Support OAuth2 with JSON Web Token

[LorenzoLeonardo]

Don't we support urn:ietf:params:oauth:grant-type:jwt-bearer in getting an access token?

[marcel-hamer]

I have done a first setup in this commit fork that I have tested against Keycloak successfully.

I am unsure if this needs more work for other use cases.

[seanpianka]

Is this fork safe to merge into the mainline? I'm interested in using this for Apple SSO

[fiadliel]

Just to note, I think this implements §2.2 of RFC 7523, but not §2.1 (which requires a new grant type).

[seanpianka]

I will do what I can by forking and modifying it on my own to support that section... trying to avoid handrolling an oauth2 implementation if possible for Apple's SSO!

[seanpianka]

Apple's SSO seemed to only require a dynamic client_secret, as described in their docs here. I've essentially just added a step before requesting an access token in my own codebase that generates this JWT using jwt-simple, then overwrite the client secret with that value.

[ramosbugs]

JWTs add significant complexity that I would like to avoid in this crate. See earlier comment.

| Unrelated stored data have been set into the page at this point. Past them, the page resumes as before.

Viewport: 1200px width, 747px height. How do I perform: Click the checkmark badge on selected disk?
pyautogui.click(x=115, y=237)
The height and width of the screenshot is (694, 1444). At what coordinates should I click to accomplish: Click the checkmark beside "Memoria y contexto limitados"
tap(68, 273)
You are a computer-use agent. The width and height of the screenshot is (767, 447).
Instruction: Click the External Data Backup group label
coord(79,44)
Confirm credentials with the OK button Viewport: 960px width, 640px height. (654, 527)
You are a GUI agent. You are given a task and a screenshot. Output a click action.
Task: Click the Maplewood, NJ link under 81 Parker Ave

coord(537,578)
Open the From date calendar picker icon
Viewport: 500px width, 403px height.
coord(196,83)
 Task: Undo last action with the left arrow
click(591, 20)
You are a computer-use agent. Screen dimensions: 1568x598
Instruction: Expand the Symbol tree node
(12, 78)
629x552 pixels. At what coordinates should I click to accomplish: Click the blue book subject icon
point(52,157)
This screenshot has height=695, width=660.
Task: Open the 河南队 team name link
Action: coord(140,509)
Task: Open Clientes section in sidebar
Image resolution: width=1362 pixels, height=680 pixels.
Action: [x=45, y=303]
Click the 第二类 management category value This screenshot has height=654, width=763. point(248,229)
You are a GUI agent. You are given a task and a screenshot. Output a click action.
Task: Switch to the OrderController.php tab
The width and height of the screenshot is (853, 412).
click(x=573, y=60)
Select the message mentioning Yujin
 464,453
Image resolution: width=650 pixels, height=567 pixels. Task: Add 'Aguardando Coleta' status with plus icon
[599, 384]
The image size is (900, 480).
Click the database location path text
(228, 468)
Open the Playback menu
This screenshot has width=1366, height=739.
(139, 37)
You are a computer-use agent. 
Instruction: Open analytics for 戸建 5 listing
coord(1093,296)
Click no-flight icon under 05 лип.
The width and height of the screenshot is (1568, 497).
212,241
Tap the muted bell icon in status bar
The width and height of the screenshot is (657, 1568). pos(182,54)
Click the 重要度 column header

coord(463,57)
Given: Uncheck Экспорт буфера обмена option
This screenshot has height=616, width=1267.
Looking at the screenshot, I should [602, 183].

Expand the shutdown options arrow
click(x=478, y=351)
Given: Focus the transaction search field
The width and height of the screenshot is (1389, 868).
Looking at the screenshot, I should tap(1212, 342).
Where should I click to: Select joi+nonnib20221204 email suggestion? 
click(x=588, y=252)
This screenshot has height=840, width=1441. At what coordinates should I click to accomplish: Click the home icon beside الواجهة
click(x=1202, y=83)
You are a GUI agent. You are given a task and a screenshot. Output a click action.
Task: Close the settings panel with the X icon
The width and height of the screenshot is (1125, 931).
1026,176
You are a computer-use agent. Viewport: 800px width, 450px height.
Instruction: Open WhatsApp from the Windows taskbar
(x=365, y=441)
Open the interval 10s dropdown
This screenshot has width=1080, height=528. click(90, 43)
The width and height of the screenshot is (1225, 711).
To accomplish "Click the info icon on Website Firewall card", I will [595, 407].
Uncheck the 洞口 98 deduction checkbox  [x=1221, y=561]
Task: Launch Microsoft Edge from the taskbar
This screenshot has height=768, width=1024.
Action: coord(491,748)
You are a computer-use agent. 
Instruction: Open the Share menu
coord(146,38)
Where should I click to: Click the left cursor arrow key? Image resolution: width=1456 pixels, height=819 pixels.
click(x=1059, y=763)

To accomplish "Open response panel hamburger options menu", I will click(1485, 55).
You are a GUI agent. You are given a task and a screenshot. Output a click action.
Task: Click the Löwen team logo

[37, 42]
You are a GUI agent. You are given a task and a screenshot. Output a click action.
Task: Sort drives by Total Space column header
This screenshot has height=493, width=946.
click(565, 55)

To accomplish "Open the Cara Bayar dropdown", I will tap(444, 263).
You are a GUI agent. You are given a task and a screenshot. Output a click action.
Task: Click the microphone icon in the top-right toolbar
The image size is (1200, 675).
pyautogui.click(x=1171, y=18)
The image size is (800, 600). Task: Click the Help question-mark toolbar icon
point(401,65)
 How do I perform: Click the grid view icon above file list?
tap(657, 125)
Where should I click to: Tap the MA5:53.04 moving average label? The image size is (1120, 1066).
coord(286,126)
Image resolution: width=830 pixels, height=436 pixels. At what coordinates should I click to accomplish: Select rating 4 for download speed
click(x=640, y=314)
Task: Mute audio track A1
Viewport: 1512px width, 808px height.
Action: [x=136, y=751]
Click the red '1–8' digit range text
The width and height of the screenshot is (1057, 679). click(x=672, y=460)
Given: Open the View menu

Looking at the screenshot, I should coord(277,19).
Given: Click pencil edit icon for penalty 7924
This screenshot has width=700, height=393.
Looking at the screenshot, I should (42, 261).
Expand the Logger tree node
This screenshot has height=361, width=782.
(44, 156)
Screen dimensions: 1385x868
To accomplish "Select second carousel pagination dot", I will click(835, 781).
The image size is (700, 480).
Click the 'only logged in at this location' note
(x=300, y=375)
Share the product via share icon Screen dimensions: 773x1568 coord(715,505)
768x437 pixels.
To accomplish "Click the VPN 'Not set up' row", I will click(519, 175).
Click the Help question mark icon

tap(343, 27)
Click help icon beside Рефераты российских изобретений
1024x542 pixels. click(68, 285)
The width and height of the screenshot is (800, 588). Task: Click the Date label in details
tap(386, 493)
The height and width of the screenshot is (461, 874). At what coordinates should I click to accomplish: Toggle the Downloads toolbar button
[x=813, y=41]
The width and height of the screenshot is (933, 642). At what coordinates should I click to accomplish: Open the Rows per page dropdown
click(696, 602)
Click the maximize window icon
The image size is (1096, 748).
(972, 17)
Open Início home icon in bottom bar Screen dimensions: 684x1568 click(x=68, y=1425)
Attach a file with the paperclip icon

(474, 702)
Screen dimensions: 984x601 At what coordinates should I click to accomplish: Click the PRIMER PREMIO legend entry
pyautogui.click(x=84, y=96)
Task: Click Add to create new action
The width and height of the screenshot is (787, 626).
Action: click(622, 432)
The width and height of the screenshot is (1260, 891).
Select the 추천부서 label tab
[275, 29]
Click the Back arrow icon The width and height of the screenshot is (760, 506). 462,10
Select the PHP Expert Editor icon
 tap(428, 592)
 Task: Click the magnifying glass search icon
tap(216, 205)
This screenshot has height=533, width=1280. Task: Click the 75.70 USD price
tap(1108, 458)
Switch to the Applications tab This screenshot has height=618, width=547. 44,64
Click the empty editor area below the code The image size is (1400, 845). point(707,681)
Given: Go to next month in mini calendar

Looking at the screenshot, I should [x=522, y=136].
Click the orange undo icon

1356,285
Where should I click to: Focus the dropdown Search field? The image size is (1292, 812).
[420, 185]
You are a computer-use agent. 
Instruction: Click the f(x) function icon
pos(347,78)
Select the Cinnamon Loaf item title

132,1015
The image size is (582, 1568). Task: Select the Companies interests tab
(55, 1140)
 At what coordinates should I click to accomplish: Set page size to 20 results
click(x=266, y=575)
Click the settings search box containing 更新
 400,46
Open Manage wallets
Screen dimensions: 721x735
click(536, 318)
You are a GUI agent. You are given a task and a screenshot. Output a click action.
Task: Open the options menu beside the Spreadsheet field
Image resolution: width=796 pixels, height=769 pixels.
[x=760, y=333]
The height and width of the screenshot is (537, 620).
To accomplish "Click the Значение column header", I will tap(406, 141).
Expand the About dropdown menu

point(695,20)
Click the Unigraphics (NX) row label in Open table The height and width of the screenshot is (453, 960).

Just as I implemented OpenID Connect in a separate crate on top of this one, I think RFC 7523 is complex enough to merit its own crate (maintained by someone else).

If there are API changes needed to this crate in order to be able to build that separate crate (e.g., stuff like add_extra_param), I'd be happy to discuss those.

[marcel-hamer]

For me it works fine setting the client_assertion and client_assertion_type through the add_extra_param() function. I have only used and tested §2.2 of RFC 7523 for now.